═════ Records provided
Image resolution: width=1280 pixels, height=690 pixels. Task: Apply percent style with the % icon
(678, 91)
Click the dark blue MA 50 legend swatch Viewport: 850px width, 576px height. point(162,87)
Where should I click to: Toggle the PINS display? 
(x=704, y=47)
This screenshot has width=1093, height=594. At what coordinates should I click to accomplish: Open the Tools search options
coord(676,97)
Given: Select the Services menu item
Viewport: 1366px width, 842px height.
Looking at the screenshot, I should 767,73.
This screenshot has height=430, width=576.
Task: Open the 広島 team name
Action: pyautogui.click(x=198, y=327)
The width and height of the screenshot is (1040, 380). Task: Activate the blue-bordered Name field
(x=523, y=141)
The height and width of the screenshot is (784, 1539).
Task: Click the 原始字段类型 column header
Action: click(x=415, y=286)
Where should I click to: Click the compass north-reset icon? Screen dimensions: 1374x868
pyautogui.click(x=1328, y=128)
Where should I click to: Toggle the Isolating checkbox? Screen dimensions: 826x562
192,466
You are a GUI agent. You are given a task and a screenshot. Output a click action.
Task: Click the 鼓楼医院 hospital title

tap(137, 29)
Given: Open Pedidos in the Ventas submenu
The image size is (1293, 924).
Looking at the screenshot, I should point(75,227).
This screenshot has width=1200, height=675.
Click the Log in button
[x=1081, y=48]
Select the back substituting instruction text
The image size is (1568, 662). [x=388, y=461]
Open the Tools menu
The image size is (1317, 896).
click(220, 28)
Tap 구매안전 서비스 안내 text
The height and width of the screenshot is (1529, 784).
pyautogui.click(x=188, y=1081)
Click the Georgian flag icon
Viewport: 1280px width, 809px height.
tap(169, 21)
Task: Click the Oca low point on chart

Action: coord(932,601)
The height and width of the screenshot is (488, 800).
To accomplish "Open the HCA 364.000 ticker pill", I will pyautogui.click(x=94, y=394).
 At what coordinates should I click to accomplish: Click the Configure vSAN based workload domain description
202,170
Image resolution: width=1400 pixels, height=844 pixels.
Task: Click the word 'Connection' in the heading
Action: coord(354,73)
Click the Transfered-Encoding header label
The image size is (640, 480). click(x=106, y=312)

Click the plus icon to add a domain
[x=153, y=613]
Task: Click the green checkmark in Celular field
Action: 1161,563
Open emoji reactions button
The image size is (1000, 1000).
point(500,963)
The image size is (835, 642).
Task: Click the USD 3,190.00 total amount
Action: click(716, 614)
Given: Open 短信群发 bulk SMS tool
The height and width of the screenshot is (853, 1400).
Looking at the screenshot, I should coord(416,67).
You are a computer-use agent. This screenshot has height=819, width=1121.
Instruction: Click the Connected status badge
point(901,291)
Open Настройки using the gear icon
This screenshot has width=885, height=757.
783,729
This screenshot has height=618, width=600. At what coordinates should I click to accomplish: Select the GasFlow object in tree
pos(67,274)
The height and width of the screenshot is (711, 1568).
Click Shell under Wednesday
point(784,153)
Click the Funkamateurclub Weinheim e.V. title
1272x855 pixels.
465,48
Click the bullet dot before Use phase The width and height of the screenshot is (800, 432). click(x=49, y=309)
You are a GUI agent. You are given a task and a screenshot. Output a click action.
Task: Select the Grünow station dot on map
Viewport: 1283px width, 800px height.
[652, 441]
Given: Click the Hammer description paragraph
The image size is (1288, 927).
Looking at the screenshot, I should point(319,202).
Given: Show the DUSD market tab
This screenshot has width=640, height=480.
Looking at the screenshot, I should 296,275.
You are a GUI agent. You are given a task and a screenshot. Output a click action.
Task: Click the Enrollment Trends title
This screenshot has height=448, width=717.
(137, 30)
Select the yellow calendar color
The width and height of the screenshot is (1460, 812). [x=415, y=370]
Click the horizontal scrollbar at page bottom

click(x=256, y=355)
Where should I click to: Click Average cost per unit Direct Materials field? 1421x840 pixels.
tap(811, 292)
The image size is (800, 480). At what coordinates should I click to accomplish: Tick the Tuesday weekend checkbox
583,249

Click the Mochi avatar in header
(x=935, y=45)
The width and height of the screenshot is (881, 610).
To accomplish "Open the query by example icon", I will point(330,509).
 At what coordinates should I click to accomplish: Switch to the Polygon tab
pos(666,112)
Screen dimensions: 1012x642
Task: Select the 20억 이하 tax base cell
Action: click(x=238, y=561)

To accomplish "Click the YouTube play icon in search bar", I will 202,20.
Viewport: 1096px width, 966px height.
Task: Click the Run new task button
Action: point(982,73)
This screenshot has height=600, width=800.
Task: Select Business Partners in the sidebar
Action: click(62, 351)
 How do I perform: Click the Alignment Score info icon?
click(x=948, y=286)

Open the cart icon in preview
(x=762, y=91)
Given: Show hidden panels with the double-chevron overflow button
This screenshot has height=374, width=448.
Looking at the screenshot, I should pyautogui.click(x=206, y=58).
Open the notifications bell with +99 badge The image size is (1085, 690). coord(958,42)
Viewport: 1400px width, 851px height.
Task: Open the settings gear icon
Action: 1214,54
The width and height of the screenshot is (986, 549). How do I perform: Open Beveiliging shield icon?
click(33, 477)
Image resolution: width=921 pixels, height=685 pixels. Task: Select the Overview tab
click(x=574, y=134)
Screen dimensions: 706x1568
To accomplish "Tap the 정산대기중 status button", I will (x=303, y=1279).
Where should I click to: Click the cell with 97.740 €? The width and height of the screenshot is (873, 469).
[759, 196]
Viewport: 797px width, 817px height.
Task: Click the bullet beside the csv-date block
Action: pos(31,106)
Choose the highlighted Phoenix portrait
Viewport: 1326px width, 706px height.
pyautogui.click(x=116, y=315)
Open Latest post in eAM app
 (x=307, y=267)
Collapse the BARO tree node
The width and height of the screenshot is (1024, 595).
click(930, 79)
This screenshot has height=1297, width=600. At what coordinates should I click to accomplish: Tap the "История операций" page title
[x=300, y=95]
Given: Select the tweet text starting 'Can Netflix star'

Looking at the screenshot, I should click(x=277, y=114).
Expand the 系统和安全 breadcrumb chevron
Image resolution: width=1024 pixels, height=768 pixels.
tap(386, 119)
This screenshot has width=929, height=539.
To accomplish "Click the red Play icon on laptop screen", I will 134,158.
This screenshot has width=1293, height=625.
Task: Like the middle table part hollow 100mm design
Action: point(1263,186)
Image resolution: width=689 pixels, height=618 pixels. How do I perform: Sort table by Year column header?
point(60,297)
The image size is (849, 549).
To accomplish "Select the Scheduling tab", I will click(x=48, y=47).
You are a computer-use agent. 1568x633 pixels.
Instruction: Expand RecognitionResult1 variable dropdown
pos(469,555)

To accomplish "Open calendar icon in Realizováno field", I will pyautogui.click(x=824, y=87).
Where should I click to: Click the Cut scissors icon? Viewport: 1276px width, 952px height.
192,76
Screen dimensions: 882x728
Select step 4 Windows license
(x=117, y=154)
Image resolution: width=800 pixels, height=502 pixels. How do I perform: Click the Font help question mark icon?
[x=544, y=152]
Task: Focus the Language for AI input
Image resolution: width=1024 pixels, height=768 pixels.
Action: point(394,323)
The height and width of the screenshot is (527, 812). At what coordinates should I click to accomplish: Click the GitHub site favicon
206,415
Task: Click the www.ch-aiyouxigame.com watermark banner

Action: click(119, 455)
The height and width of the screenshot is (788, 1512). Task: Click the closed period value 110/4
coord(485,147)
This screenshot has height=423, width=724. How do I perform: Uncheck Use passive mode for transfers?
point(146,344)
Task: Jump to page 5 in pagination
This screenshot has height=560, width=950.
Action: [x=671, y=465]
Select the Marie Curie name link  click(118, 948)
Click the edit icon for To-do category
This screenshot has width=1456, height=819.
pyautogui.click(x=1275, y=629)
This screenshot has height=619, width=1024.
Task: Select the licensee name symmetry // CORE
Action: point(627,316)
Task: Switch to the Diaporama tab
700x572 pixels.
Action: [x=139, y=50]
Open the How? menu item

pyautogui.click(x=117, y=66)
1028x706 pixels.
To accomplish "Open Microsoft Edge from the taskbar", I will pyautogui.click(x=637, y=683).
══════════
Exercise brief - Reproduce, exactly and with nothing added, the lines from the one that includes "Task: Focus the Language for AI input" through the last line of the material.

Result of the task -
Task: Focus the Language for AI input
Image resolution: width=1024 pixels, height=768 pixels.
Action: point(394,323)
The height and width of the screenshot is (527, 812). At what coordinates should I click to accomplish: Click the GitHub site favicon
206,415
Task: Click the www.ch-aiyouxigame.com watermark banner

Action: click(119, 455)
The height and width of the screenshot is (788, 1512). Task: Click the closed period value 110/4
coord(485,147)
This screenshot has height=423, width=724. How do I perform: Uncheck Use passive mode for transfers?
point(146,344)
Task: Jump to page 5 in pagination
This screenshot has height=560, width=950.
Action: [x=671, y=465]
Select the Marie Curie name link  click(118, 948)
Click the edit icon for To-do category
This screenshot has width=1456, height=819.
pyautogui.click(x=1275, y=629)
This screenshot has height=619, width=1024.
Task: Select the licensee name symmetry // CORE
Action: point(627,316)
Task: Switch to the Diaporama tab
700x572 pixels.
Action: [x=139, y=50]
Open the How? menu item

pyautogui.click(x=117, y=66)
1028x706 pixels.
To accomplish "Open Microsoft Edge from the taskbar", I will pyautogui.click(x=637, y=683).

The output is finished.